Exercise directions: Turn the lines below into a Markdown table with two columns, Number and Line, and skip any blank lines.

-- BEGIN Given data --

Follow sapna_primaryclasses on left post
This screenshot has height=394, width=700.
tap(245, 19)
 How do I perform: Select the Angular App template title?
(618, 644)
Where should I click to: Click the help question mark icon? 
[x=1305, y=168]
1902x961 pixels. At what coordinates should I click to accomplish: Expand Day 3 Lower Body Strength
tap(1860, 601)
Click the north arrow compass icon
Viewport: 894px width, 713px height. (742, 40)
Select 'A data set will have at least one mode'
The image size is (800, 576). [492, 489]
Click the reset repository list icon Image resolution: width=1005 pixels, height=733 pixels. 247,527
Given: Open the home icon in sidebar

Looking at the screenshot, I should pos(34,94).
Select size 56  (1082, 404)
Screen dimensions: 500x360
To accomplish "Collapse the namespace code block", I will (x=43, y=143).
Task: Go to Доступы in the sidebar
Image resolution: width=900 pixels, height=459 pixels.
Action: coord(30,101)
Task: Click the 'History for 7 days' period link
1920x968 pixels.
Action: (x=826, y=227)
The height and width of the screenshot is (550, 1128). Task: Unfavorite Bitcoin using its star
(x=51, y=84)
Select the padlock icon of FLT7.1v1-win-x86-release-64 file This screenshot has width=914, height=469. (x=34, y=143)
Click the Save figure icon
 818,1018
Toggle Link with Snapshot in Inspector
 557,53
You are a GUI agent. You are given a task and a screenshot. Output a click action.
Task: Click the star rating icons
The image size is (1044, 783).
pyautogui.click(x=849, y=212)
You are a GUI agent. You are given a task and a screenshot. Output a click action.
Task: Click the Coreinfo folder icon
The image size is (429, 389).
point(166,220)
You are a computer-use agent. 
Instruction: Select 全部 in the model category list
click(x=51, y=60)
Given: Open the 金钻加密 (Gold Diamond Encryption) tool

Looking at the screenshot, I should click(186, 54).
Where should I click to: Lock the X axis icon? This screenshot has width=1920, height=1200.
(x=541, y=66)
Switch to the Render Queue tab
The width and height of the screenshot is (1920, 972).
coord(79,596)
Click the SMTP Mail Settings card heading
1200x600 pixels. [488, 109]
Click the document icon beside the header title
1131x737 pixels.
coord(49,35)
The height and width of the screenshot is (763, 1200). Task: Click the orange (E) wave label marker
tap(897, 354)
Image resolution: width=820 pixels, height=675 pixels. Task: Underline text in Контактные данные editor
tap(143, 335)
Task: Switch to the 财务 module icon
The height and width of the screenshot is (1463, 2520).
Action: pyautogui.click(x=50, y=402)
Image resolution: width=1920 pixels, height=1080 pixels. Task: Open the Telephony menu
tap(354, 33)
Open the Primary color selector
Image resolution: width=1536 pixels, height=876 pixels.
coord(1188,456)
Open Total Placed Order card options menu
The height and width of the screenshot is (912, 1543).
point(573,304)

-- END Given data --

Task response:
| Number | Line |
|---|---|
| 1 | Follow sapna_primaryclasses on left post |
| 2 | This screenshot has height=394, width=700. |
| 3 | tap(245, 19) |
| 4 |  How do I perform: Select the Angular App template title? |
| 5 | (618, 644) |
| 6 | Where should I click to: Click the help question mark icon?  |
| 7 | [x=1305, y=168] |
| 8 | 1902x961 pixels. At what coordinates should I click to accomplish: Expand Day 3 Lower Body Strength |
| 9 | tap(1860, 601) |
| 10 | Click the north arrow compass icon |
| 11 | Viewport: 894px width, 713px height. (742, 40) |
| 12 | Select 'A data set will have at least one mode' |
| 13 | The image size is (800, 576). [492, 489] |
| 14 | Click the reset repository list icon Image resolution: width=1005 pixels, height=733 pixels. 247,527 |
| 15 | Given: Open the home icon in sidebar |
| 16 | Looking at the screenshot, I should pos(34,94). |
| 17 | Select size 56  (1082, 404) |
| 18 | Screen dimensions: 500x360 |
| 19 | To accomplish "Collapse the namespace code block", I will (x=43, y=143). |
| 20 | Task: Go to Доступы in the sidebar |
| 21 | Image resolution: width=900 pixels, height=459 pixels. |
| 22 | Action: coord(30,101) |
| 23 | Task: Click the 'History for 7 days' period link |
| 24 | 1920x968 pixels. |
| 25 | Action: (x=826, y=227) |
| 26 | The height and width of the screenshot is (550, 1128). Task: Unfavorite Bitcoin using its star |
| 27 | (x=51, y=84) |
| 28 | Select the padlock icon of FLT7.1v1-win-x86-release-64 file This screenshot has width=914, height=469. (x=34, y=143) |
| 29 | Click the Save figure icon |
| 30 |  818,1018 |
| 31 | Toggle Link with Snapshot in Inspector |
| 32 |  557,53 |
| 33 | You are a GUI agent. You are given a task and a screenshot. Output a click action. |
| 34 | Task: Click the star rating icons |
| 35 | The image size is (1044, 783). |
| 36 | pyautogui.click(x=849, y=212) |
| 37 | You are a GUI agent. You are given a task and a screenshot. Output a click action. |
| 38 | Task: Click the Coreinfo folder icon |
| 39 | The image size is (429, 389). |
| 40 | point(166,220) |
| 41 | You are a computer-use agent.  |
| 42 | Instruction: Select 全部 in the model category list |
| 43 | click(x=51, y=60) |
| 44 | Given: Open the 金钻加密 (Gold Diamond Encryption) tool |
| 45 | Looking at the screenshot, I should click(186, 54). |
| 46 | Where should I click to: Lock the X axis icon? This screenshot has width=1920, height=1200. |
| 47 | (x=541, y=66) |
| 48 | Switch to the Render Queue tab |
| 49 | The width and height of the screenshot is (1920, 972). |
| 50 | coord(79,596) |
| 51 | Click the SMTP Mail Settings card heading |
| 52 | 1200x600 pixels. [488, 109] |
| 53 | Click the document icon beside the header title |
| 54 | 1131x737 pixels. |
| 55 | coord(49,35) |
| 56 | The height and width of the screenshot is (763, 1200). Task: Click the orange (E) wave label marker |
| 57 | tap(897, 354) |
| 58 | Image resolution: width=820 pixels, height=675 pixels. Task: Underline text in Контактные данные editor |
| 59 | tap(143, 335) |
| 60 | Task: Switch to the 财务 module icon |
| 61 | The height and width of the screenshot is (1463, 2520). |
| 62 | Action: pyautogui.click(x=50, y=402) |
| 63 | Image resolution: width=1920 pixels, height=1080 pixels. Task: Open the Telephony menu |
| 64 | tap(354, 33) |
| 65 | Open the Primary color selector |
| 66 | Image resolution: width=1536 pixels, height=876 pixels. |
| 67 | coord(1188,456) |
| 68 | Open Total Placed Order card options menu |
| 69 | The height and width of the screenshot is (912, 1543). |
| 70 | point(573,304) |